### WORK TO COMPLETE
1 - Reproduce word for word the stretch of the passage on property-based testing from "Enter the category-partition" through "made in heaven?".
2 - According to the passage on property-based testing, since when has the category-partition method existed?

### TEXT PROVIDED

Property-based testing is a well-known testing approach where random input generation is combined with checking correctness properties expressed as predicate functions. The goal of property-based testing is to use large amounts of these randomly generated inputs as a proxy for asserting that the property is always true, also known as an invariant of the program. That’s the main difference from example-based testing: examples check the expected result of a single program execution, whereas properties are statements about all program executions.
No matter how many inputs we generate, though, anything short of exhaustive testing or proof leaves room for errors. This begs the question: are there other data generation strategies that we can use to check the same correctness properties that we’d use when property-based testing? A property predicate doesn’t care how the input data was generated, so we can decouple how data is produced from the actual property checking.
Enter the category-partition method, a testing technique that’s existed since the 1980s. It’s a hybrid human/automated approach for creating domain-driven test data. One of the biggest “downsides” to it is that it can produce lots of test cases, which often makes it prohibitively expensive for manual and example-based testing. But when testing for properties, lots of test cases is a good thing. So is the mashup of category-partition-created-inputs and property-based-testing-properties a hyphen-laden match made in heaven?

### INFORMATION PROVIDED
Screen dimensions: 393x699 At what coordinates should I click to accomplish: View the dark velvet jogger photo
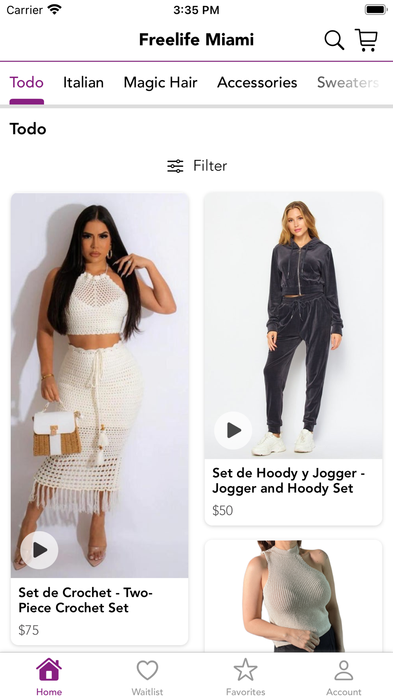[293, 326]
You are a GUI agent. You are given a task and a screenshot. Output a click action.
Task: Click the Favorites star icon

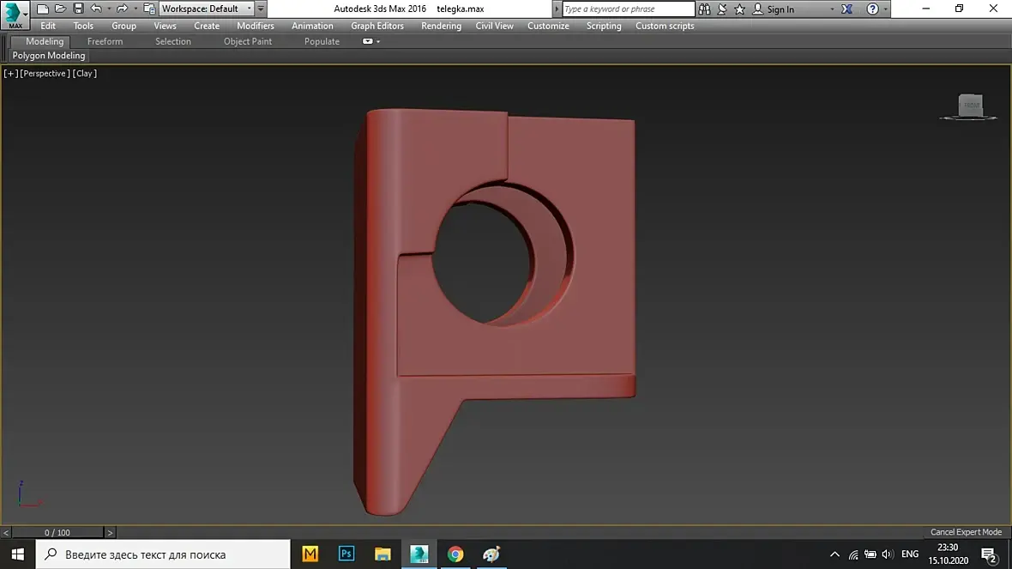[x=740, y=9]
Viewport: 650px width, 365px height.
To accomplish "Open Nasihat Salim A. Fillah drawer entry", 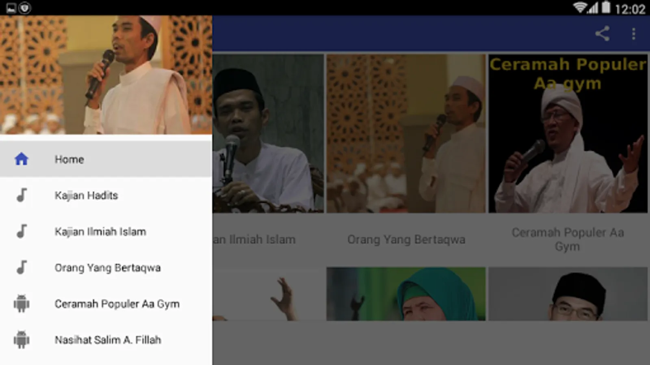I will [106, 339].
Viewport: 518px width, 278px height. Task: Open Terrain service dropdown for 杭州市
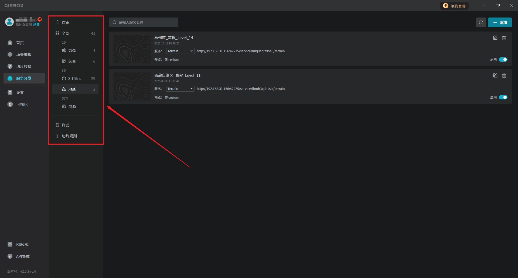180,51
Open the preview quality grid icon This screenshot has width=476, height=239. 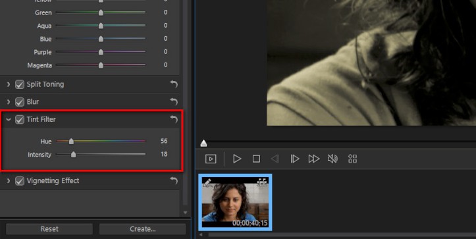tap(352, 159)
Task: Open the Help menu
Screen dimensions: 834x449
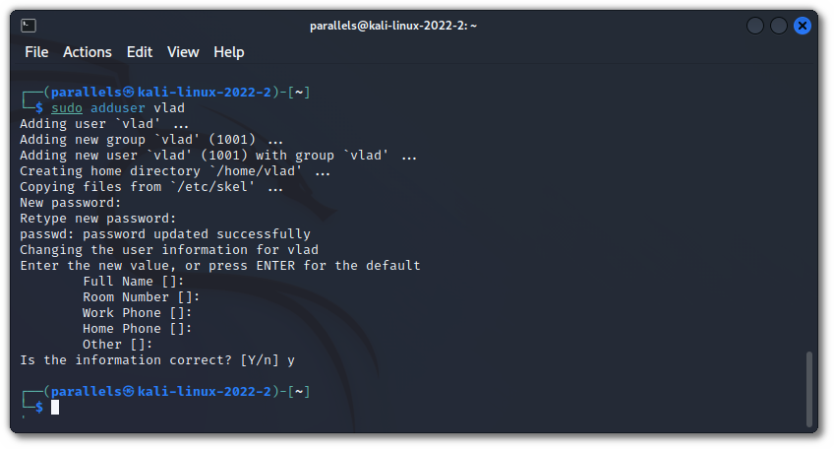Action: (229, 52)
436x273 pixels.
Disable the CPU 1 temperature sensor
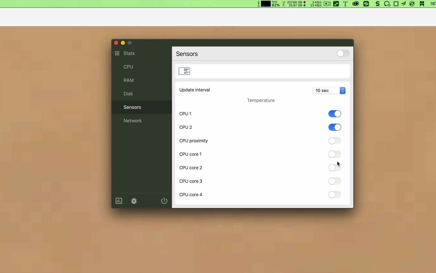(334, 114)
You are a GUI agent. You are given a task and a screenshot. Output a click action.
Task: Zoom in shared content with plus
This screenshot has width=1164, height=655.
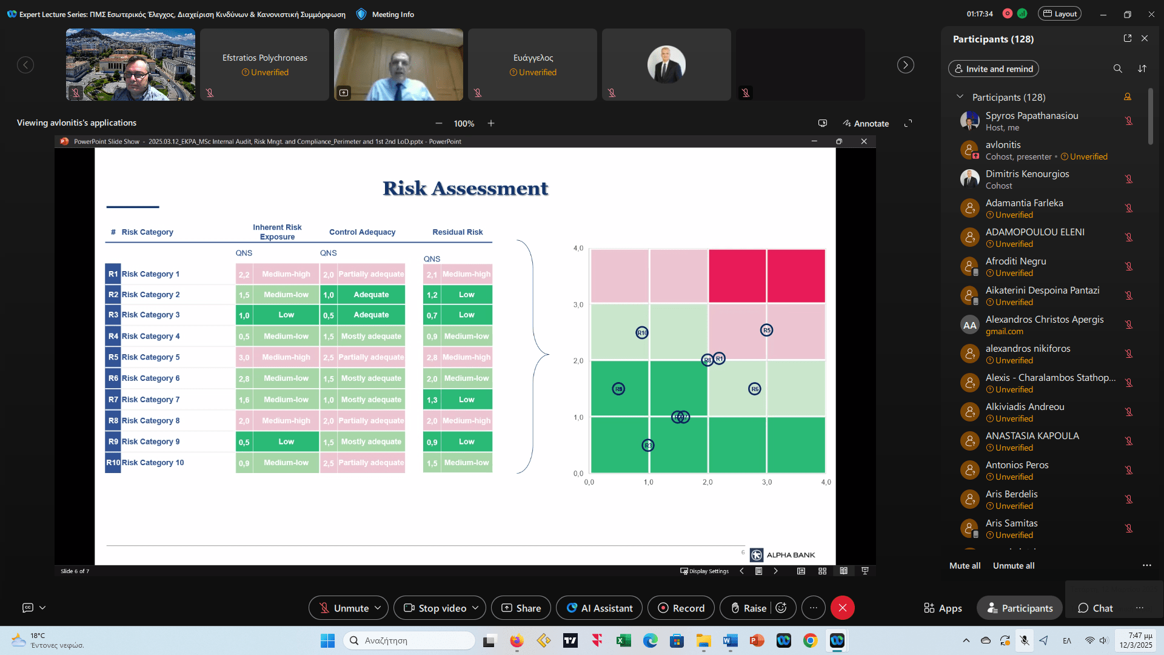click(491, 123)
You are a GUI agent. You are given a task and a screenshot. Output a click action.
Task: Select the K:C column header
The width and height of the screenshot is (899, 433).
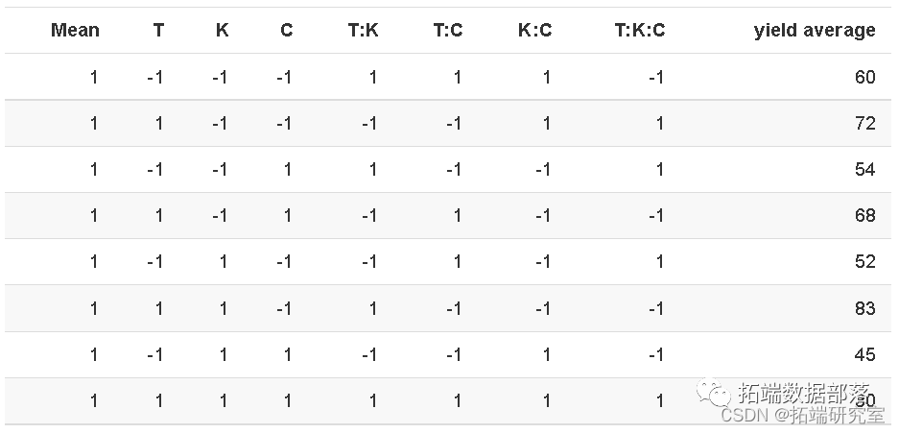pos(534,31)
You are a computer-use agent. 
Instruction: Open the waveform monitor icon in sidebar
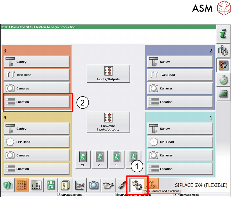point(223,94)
---
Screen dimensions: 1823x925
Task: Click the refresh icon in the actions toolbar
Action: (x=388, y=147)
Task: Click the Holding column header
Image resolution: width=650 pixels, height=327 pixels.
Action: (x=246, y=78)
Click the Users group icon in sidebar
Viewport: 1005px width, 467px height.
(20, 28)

### RESPONSE LIST
1 -
Enter the category-partition method, a testing technique that’s existed since the 1980s. It’s a hybrid human/automated approach for creating domain-driven test data. One of the biggest “downsides” to it is that it can produce lots of test cases, which often makes it prohibitively expensive for manual and example-based testing. But when testing for properties, lots of test cases is a good thing. So is the mashup of category-partition-created-inputs and property-based-testing-properties a hyphen-laden match made in heaven?

2 - Since the 1980s.